DIRECTIVES:
(a) In the Big Eddy history piece, rewrite the passage starting with "We all know" and going on through "to the Pacific.", putting "our town" in place of "Revelstoke".
(b) Continue the Big Eddy history piece from its last sentence.

SOURCE EXCERPT:
Notable Nuggets of Local History – The Columbia River’s Big Eddy

By Grainger Wilson *

There’s a neat new Highway’s “Stop of Interest” sign in Woodenhead Park. On the river bank next to the bridge.

“River of History” celebrates the Columbia.

Check it out. What it does not share is the remarkable singularity of that exact spot on the river.

We all know Revelstoke straddles our 1st Canadian Trans-Continental Railroad, as well as our 1st Transcontinental Highway, the Trans Canada. Many hundreds of communities can make the same claim.  But only one of them – a single solitary one  – is also on the North American Continent’s very 1st “North West Passage” to the Pacific.

“Big Eddy” back then was a named navigational hazard on the Hudson Bay Company’s famous “York Factory Express”. From David Thompson’s establishment of Boat Encampment at the Bend of the Columbia in 1811, until a half dozen years after the settlement of the Oregon Boundary Dispute in 1845, Big Eddy is smack dab on the main transcontinental Fur-Brigade trunk route established by the HBC.  Anyone going to or from the Pacific slips past Big Eddy. No other community, or spot on the map, has alway been on the transcontinental ‘main-drag’. Only Big Eddy.

GIVEN DATA:
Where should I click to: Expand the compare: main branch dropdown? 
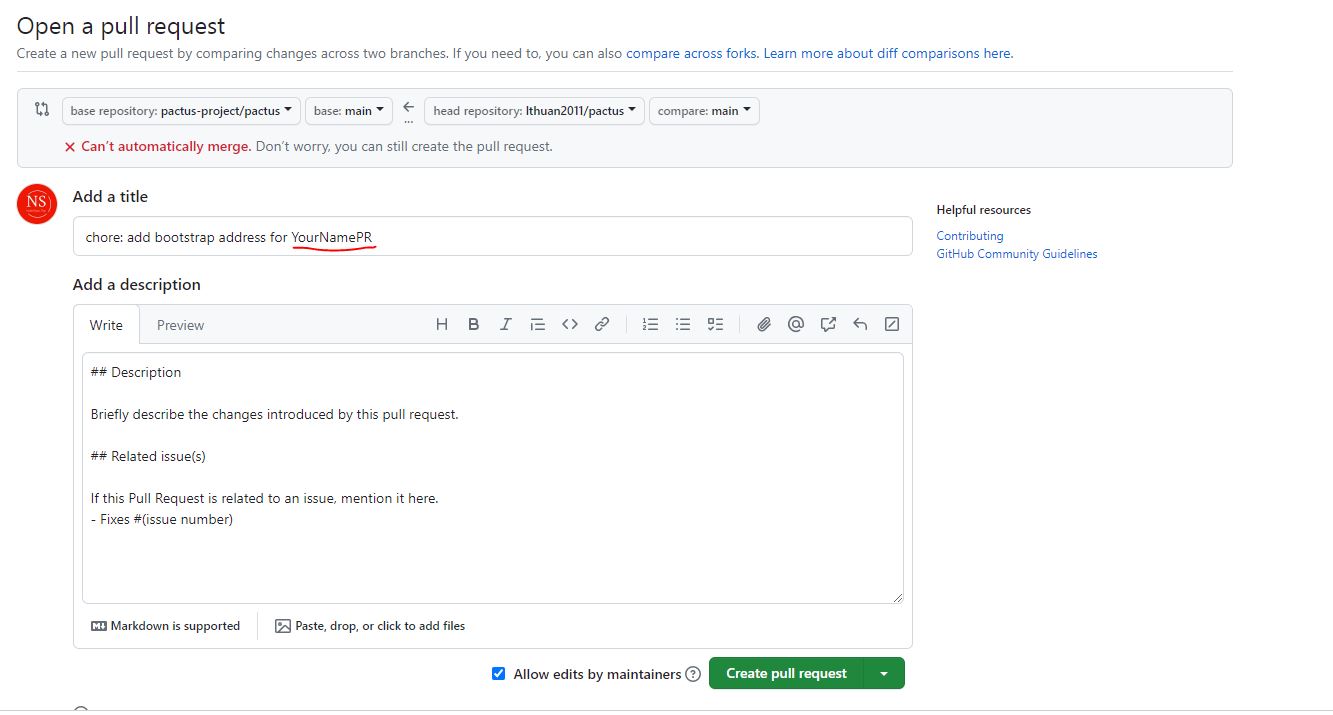(704, 111)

TASK RESPONSES:
(a)
We all know our town straddles our 1st Canadian Trans-Continental Railroad, as well as our 1st Transcontinental Highway, the Trans Canada. Many hundreds of communities can make the same claim.  But only one of them – a single solitary one  – is also on the North American Continent’s very 1st “North West Passage” to the Pacific.

(b)
Standing at the Stop of Interest sign in 1847, skilfully skirting the Big Eddy you see Brigades of Metis designed, built, and powered “batteaux” ferrying HBC cash, trade goods, and human resources to and from York Factory on Hudson Bay, and Columbia Department Forts all the way down to the mouth of the river.  The Crown of England claimed the entirety of the Columbia drainage basin as it’s own and granted a fur-trade monopoly to the HBC. He then left HBC to administer the entirety of this vast territory, which includes all of present day Idaho as well as much of Washington and Oregon.  HBC did so via the York Factory Express – with a regular stop in Big Eddy.  Sometimes, in the famous Metis built Columbia Boats, travelling celebrity guests of the HBC float by.  A Botanist in one party, a Geologist in another, and today the famous painter, Paul Kane, in still another.

Kane gives us our first depiction Boat Encampment, as well first images of our two most formidable local navigational hazards, “2nd Little Dalles Canyon” (site of Revelstoke Dam) and the much feared, and gruesomely storied, “Dalles Des Mort”, 64 km above us, at the foot of ‘the largest known slope instability in the world’:  The Downie Slide. On his return trip with the Brigades back across the Continental Divide to York Factory, Kane camped below the Dalles Des Mort and journaled the gruesome horrors that befell a Brigade at that spot in the spring of 1817, as related to him by his guide – a son of one who was eaten.

That’s another story, but perhaps not appropriate Stop of Interest Sign material.

* Grainger studied History before pursing a career in the Ministry of Highways. Grainger enjoys sharing unique tidbits of Revelstoke and areas lesser known past.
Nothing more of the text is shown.